Friedman: Zionisten wenden sich gegen die traditionelle jüdische Identität, die Religion. Nach dem Willen des Zionismus spielen nicht Gott und die jüdische Religion eine Rolle, sondern eine "reine Rasse" und Nazismus, wobei das nicht zionistische Judentum eliminiert werden soll. Zionismus läuft in Hinblick auf die Palästinenser auf Faschismus und Apartheid hinaus.

Wie ist Ihr Verhältnis zur israelitischen Kultusgemeinde?

Friedman: Der österreichische VGH (Verfassungsgerichtshof) hat entschieden, dass orthodoxe Juden nach der Verfassung nicht gezwungen werden können, der israelitischen Kultusgemeinde anzugehören. Das entsprechende Gesetz wurde geändert. Die bestehende israelitische Kultusgemeinde ist enorm mächtig und setzt gegen ihre Kritiker äußerst intolerante Methoden ein. Es ist auch in Deutschland nicht besser, wo ich mich, mit Gottes Hilfe, in nächster Zeit ebenfalls zu Wort melden werde.
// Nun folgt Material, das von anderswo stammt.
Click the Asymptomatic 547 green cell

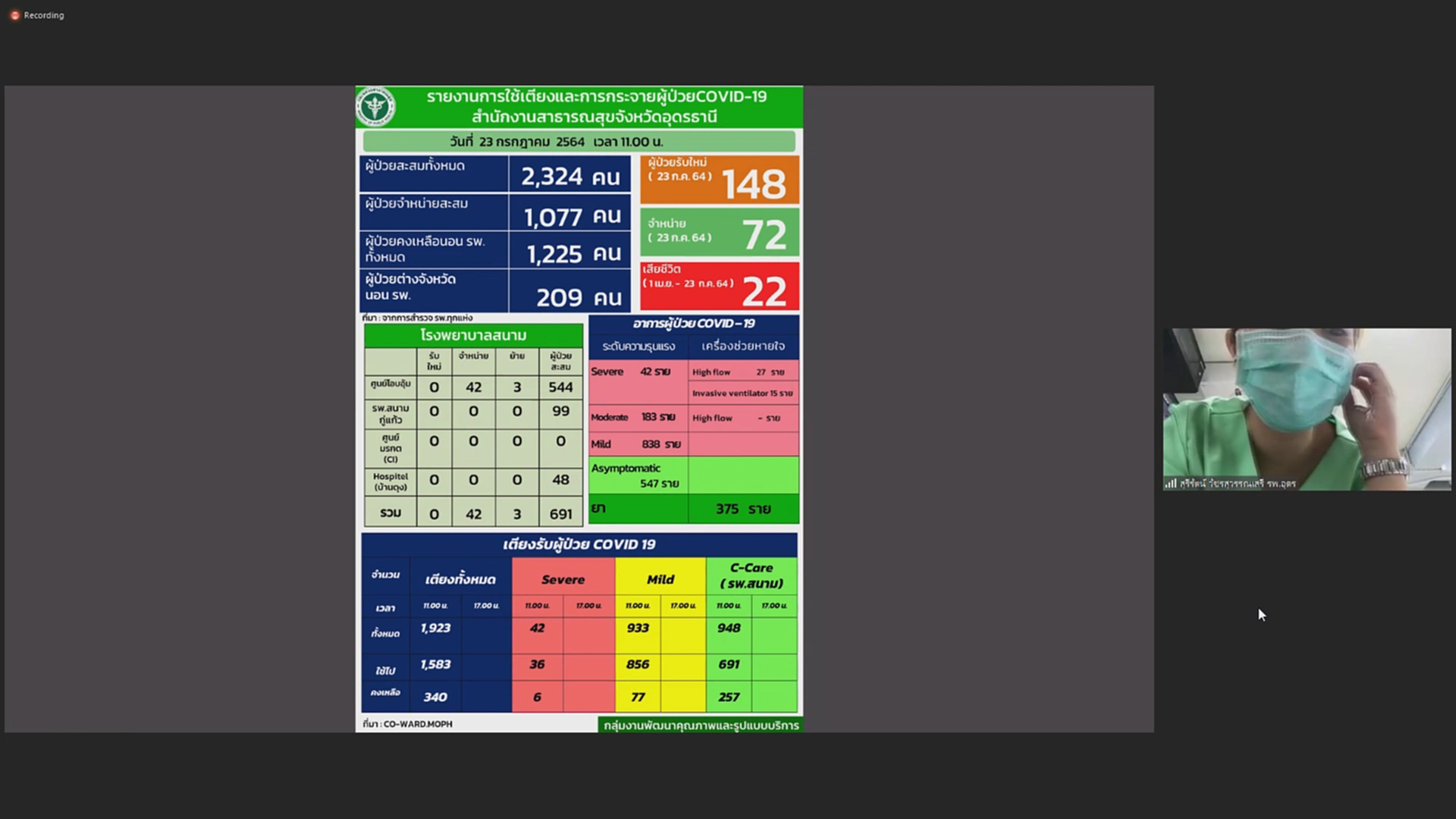tap(638, 475)
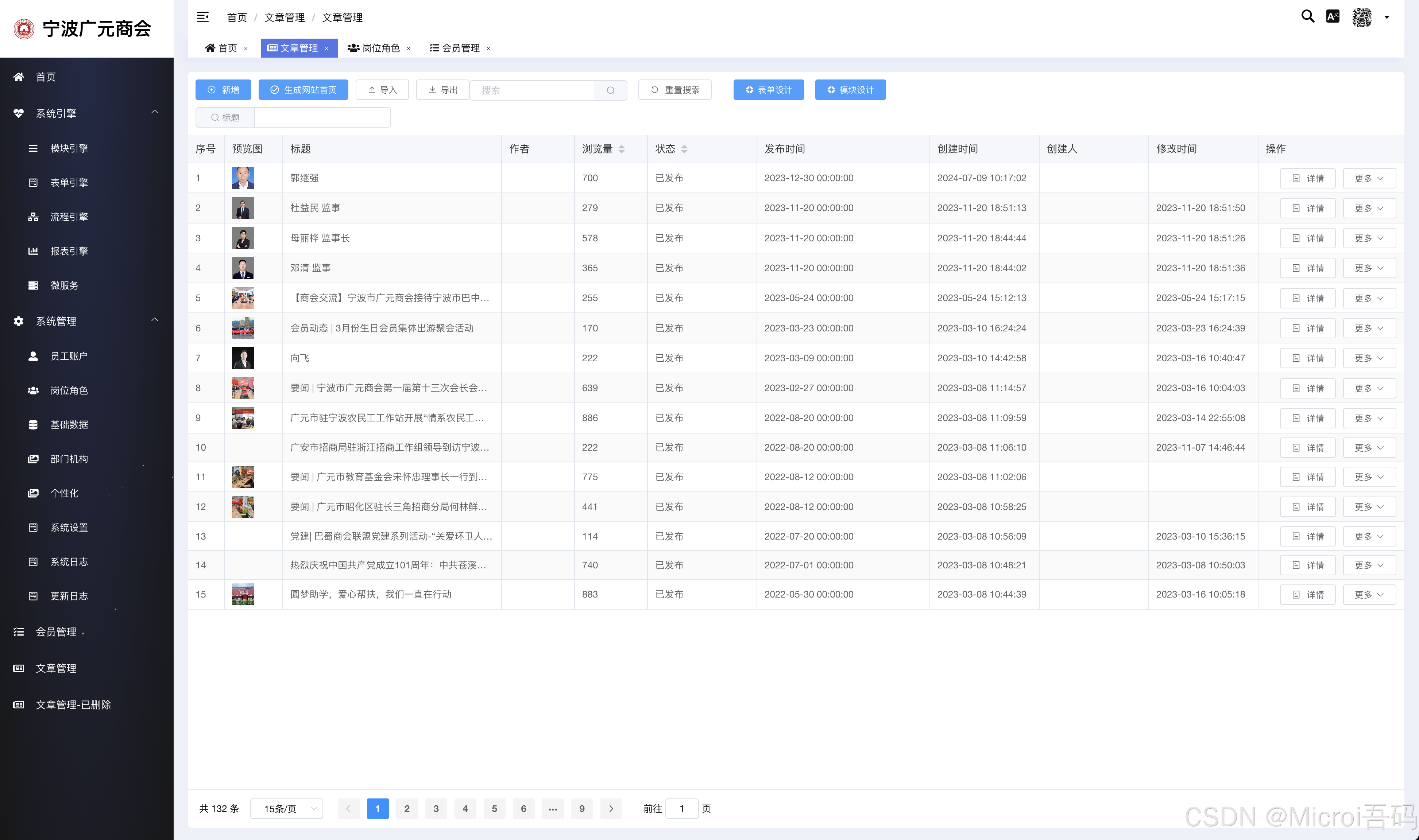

"Ich habe starke Sympathie für das deutsche Volk"

Was sind Ihre Gefühle gegenüber dem deutschen Volk?

Friedman: Ich habe starke Sympathie und Mitleid mit dem deutschen Volk, das in den letzten Generationen unerträglichen Erpressungen ausgesetzt war und niemals die Möglichkeit hatte, seine Vergangenheit sachlich zu bearbeiten und mit dem traditionellen Judentum wieder gute Beziehungen herzustellen. Wie ich die Dinge sehe, haben die Deutschen den guten Willen gehabt. Dagegen hatten Zionisten Interesse daran, Antisemitismus in der Welt und ganz besonders in Deutschland anzuheizen. Die Situation würde sich durch die Gründung einer Orthodoxen Jüdischen Gemeinde in Deutschland verbessern. Ich grüße das deutsche Volk.